Würzburg (kath.net/ KNA)
Markus Graulich, deutscher Kirchenrechtler in Rom, hat die Handreichung des Freiburger Seelsorgeamtes zum Umgang mit wiederverheiratet Geschiedenen kritisiert. Das kürzlich an alle Freiburger Priester verbreitete Papier könne keine eigene Rechtswirksamkeit entfalten, erklärte der Experte in einem Interview mit der Würzburger Zeitung „Die Tagespost“ (Samstag).

Nachdem der Erzbischof Robert Zollitsch die Handreichung nicht zurückgenommen, sondern nur relativiert habe, gehe er aber davon aus, dass die Freiburger Priester mit dem Text arbeiten würden, so der einzige Deutsche am Vatikangericht „Rota Romana“. Dort werden auch kirchliche Eheprozesse geführt.


Graulich sagte, nach derzeitigem Stand gebe es keine Möglichkeit für die Betroffenen, zur Kommunion zu gehen, „solange ihre Situation nicht geklärt und die erste Ehe für ungültig oder für nichtig erklärt wurde“. Um diese Vorschrift des Kirchenrechts könne man „nicht herumschiffen“. Die diesbezüglichen Anweisungen aus Rom seien „ganz klar“.

Der Kirchenjurist erklärte es zugleich als „legitim“, wenn eine Bischofskonferenz sich mit dem Thema beschäftige und dann in Form einer Eingabe nach Rom entsprechende Vorschläge unterbreite.
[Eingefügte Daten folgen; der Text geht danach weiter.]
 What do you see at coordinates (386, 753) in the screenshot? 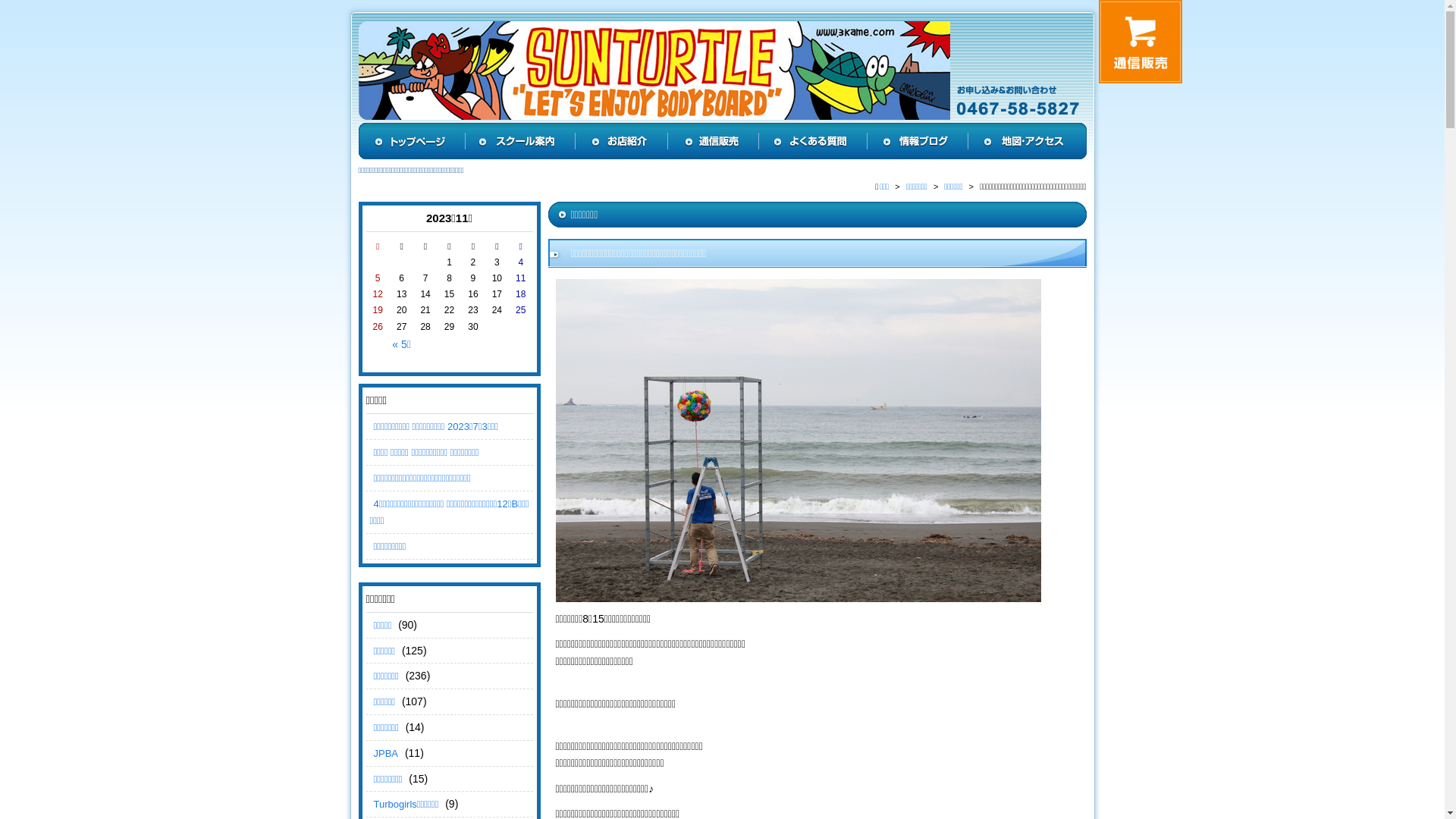
I see `'JPBA'` at bounding box center [386, 753].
Dabei verwies Graulich ausdrücklich auf die von Papst Franziskus eingeforderte Barmherzigkeit und einen neuen Umgang mit dieser Personengruppe.

(C) 2013 KNA Katholische Nachrichten-Agentur GmbH. Alle Rechte vorbehalten. Jegliche mediale Nutzung und Weiterleitung nur im Rahmen schriftlicher Vereinbarungen mit KNA erlaubt.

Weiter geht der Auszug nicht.